What we are asking for with the petition that will be delivered to Downing Street is equal protection from what is an assault, a cut without a medical imperative is quite clearly actual bodily harm. There is no reason to claim that female circumcision is the same as male circumcision and the fact that there are differences should not be allowed to stifle any criticism male circumcision.
The legislation that prohibits female circumcision “The Female Genital Mutilation Act 2003” through the mechanism of it’s name seeks to undermine the rights of males to equal protection from unnecessary genital cutting. The Act fails to protect girls because it leaves room for the parents to argue that “cutting is in our culture and you let us cut our boys”.
The Act is extremely careful in it’s wording to avoid any comparison or equivalence between the sexes. In defining the nature of an offence it states the following;
A person is guilty of an offence if he excises, infibulates or otherwise mutilates the whole or any part of a girl’s labia majora, labia minora or clitoris.
This careful phrasing avoids any possible reference to male anatomy although the clitoris does have a prepuce or foreskin. The fact that the tissues involved have common origins is ignored. The fact that the tissues involved have similar functions is ignored. Every possible care is taken to create difference and ignore equivalence.

Try it: Retype the passage on genital cutting law, from "What we are" down to "criticism male circumcision.", without changing a word.

Records supplied:

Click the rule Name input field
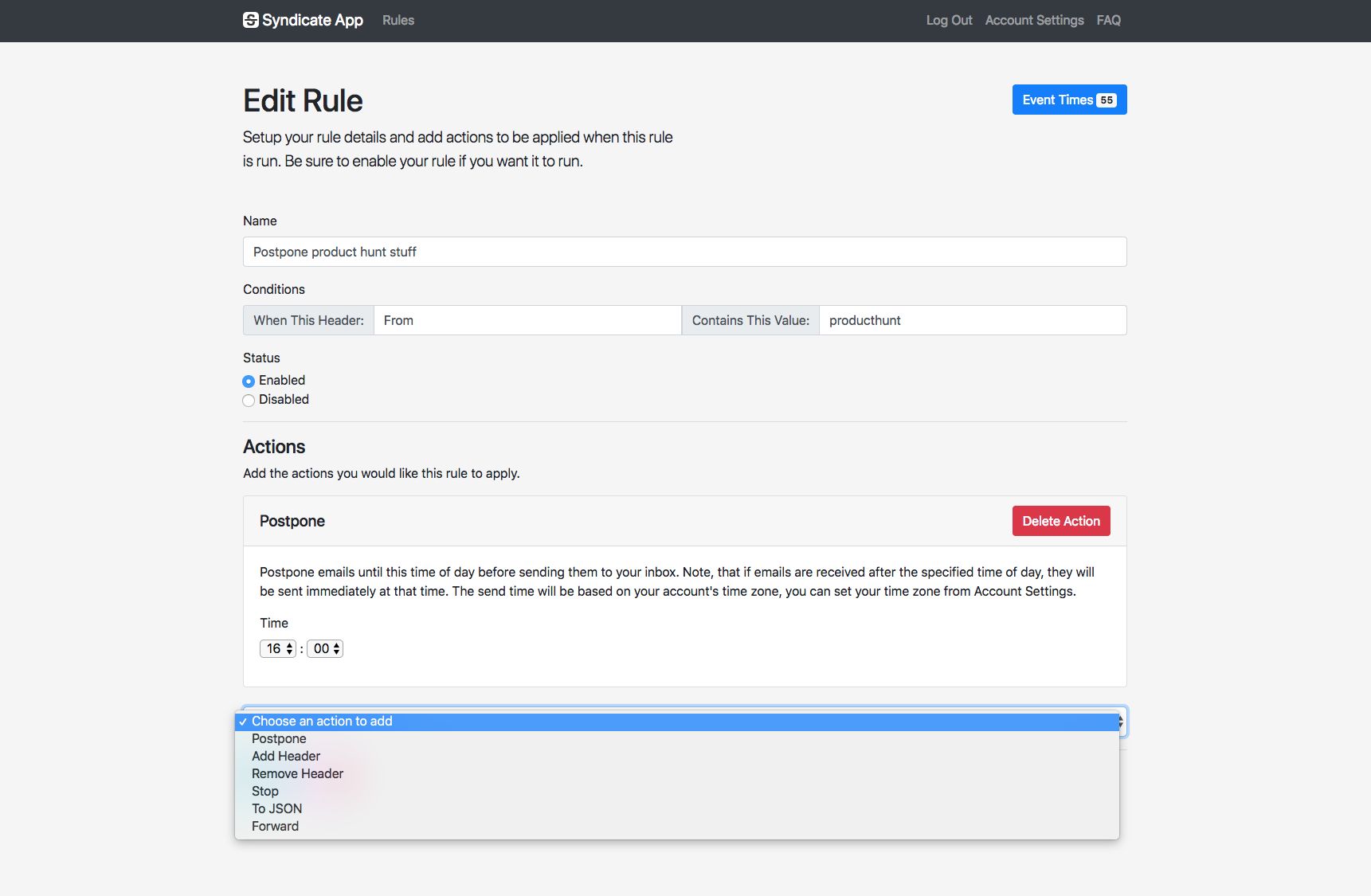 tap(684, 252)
--
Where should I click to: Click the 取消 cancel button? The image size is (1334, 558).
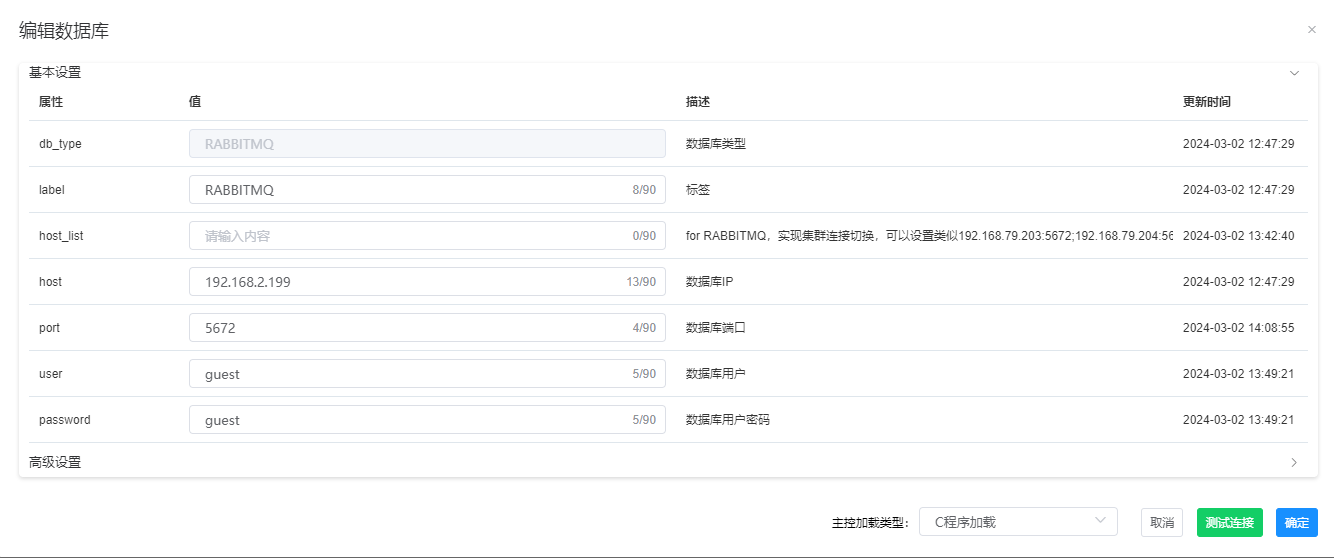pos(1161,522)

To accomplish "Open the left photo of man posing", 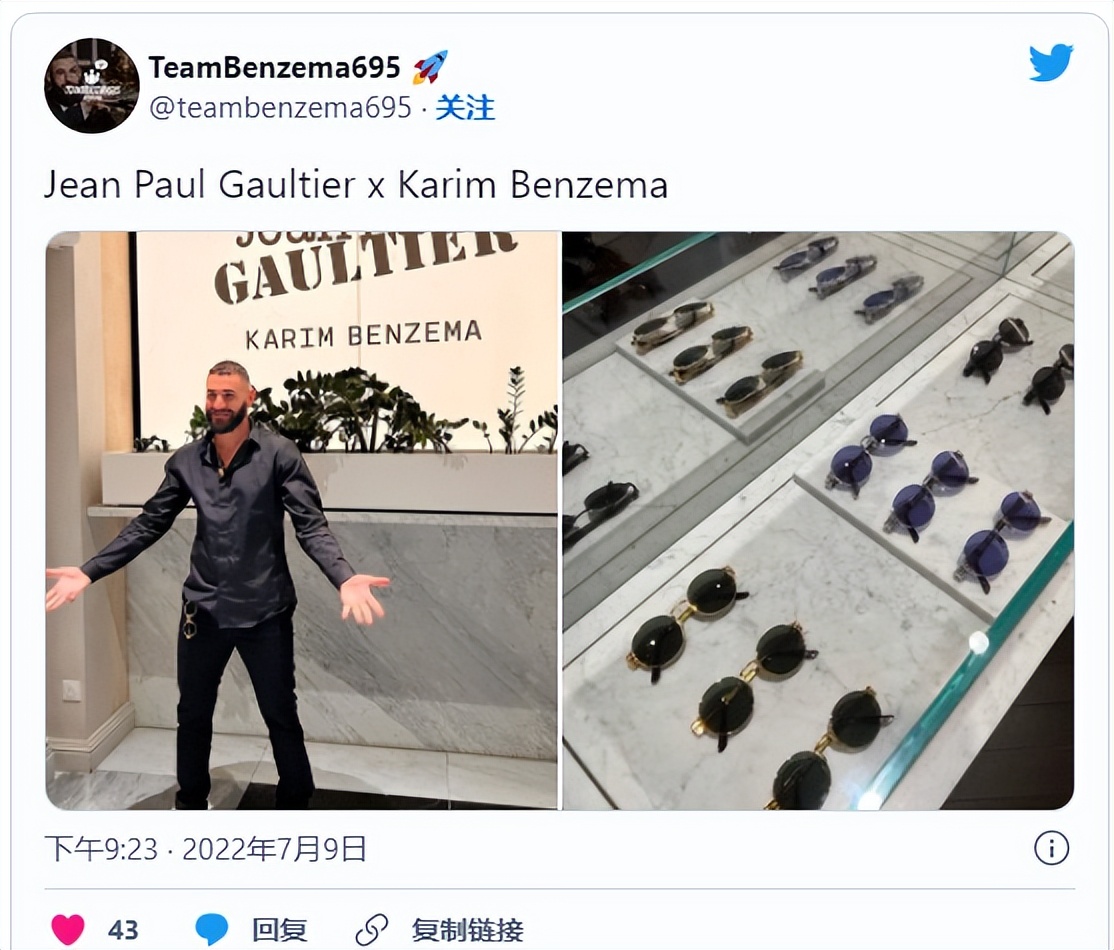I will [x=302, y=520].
==
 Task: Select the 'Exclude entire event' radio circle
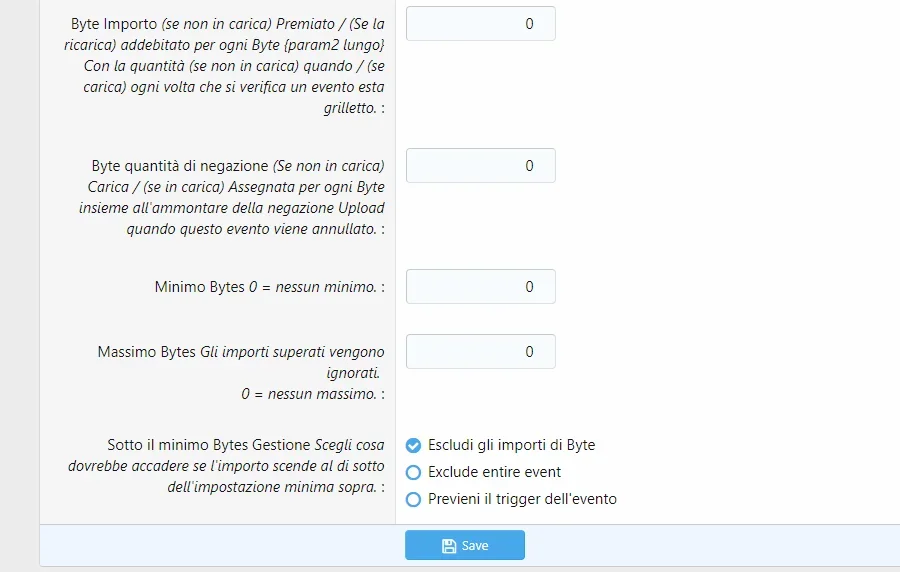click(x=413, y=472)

Exercise result:
What we are asking for with the petition that will be delivered to Downing Street is equal protection from what is an assault, a cut without a medical imperative is quite clearly actual bodily harm. There is no reason to claim that female circumcision is the same as male circumcision and the fact that there are differences should not be allowed to stifle any criticism male circumcision.